Madagascar arrête Guy Baret ex-militaire français pour complot et expulse un agent de l’ambassade
Madagascar place en détention provisoire un ex-militaire français et expulse un agent diplomatique pour un complot présumé
Madagascar arrête un ancien militaire français et déclare persona non grata un agent de l’ambassade, accusés d’un complot visant à saboter des infrastructures. (159 caractères)
Madagascar a annoncé, le 29 avril 2026, l’arrestation d’un ancien militaire français et l’expulsion d’un agent de l’ambassade de France, dans le cadre d’une enquête pour tentative de déstabilisation de l’ordre public et complot contre des installations publiques. La procureure adjointe Nomenarinera Mihamintsoa Ramanantsoa a indiqué que l’ancien militaire, identifié comme Guy Baret, est placé en détention provisoire à la prison de haute sécurité de Tsiafahy.
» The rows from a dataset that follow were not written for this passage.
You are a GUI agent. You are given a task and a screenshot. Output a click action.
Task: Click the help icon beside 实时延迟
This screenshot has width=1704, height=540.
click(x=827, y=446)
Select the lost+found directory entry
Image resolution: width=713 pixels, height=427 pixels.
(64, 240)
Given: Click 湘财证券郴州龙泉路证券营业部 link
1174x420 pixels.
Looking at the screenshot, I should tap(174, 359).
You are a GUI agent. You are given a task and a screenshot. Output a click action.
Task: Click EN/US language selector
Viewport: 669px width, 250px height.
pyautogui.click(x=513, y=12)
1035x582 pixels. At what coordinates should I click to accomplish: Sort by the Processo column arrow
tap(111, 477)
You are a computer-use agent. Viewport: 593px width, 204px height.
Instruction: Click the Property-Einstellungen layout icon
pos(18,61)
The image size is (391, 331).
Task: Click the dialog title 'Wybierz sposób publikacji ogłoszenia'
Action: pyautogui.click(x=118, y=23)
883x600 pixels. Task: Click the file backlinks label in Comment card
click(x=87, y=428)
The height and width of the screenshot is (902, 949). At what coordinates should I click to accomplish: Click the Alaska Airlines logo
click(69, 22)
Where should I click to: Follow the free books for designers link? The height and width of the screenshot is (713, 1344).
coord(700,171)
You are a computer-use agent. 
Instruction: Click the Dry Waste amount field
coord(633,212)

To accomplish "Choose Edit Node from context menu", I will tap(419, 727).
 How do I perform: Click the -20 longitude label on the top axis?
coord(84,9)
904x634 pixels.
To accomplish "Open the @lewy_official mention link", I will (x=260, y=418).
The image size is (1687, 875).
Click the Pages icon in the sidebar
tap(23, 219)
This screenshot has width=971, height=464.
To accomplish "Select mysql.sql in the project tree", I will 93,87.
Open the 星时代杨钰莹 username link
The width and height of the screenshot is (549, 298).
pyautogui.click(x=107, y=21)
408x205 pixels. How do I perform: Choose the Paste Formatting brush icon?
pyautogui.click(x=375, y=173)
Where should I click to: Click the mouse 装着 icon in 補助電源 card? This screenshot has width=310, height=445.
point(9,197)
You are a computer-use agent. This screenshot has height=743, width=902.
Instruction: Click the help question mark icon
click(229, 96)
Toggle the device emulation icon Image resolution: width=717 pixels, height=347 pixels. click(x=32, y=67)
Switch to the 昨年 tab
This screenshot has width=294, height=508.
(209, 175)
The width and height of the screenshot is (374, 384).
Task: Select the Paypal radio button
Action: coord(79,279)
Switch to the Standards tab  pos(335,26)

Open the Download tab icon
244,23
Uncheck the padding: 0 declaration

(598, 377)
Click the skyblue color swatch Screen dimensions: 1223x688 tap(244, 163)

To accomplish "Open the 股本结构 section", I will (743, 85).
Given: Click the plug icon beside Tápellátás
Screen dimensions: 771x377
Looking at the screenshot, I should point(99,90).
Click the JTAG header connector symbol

Les autorités malgaches détaillent des accusations qui incluent diffusion de fausses informations, sabotage d’infrastructures énergétiques exploitées par la société d’État Jirama, et hébergement de personnes recherchées.
Détention et mesures judiciaires
L’ancien militaire français, arrêté dans le cadre de l’enquête ouverte par le parquet, a été placé en détention provisoire à Tsiafahy. Le dossier comprend des chefs d’accusation de nature pénale et des éléments indiquant une préparation d’actions visant des lignes électriques et des centrales thermiques gérées par Jirama. Un officier de l’armée malgache, le colonel Patrick Rakotomamonjy, est également mis en cause et attend sa présentation devant un juge d’instruction. Deux autres suspects ont été placés sous contrôle judiciaire, le parquet estimant qu’ils ne figuraient pas parmi les instigateurs présumés.
Nature des accusations et calendrier allégué
Les autorités malgaches reprochent aux personnes mises en cause la diffusion de fausses informations destinées, selon elles, à troubler l’ordre public, ainsi que la préparation d’actes matériels pour endommager des infrastructures essentielles. Le parquet a précisé que le groupe aurait initialement prévu des actions pour le 18 avril 2026. Les charges comprennent complot criminel et complot visant à saboter des installations publiques, des qualifications qui rendent possible des poursuites lourdes si les éléments de preuve sont confirmés en instruction.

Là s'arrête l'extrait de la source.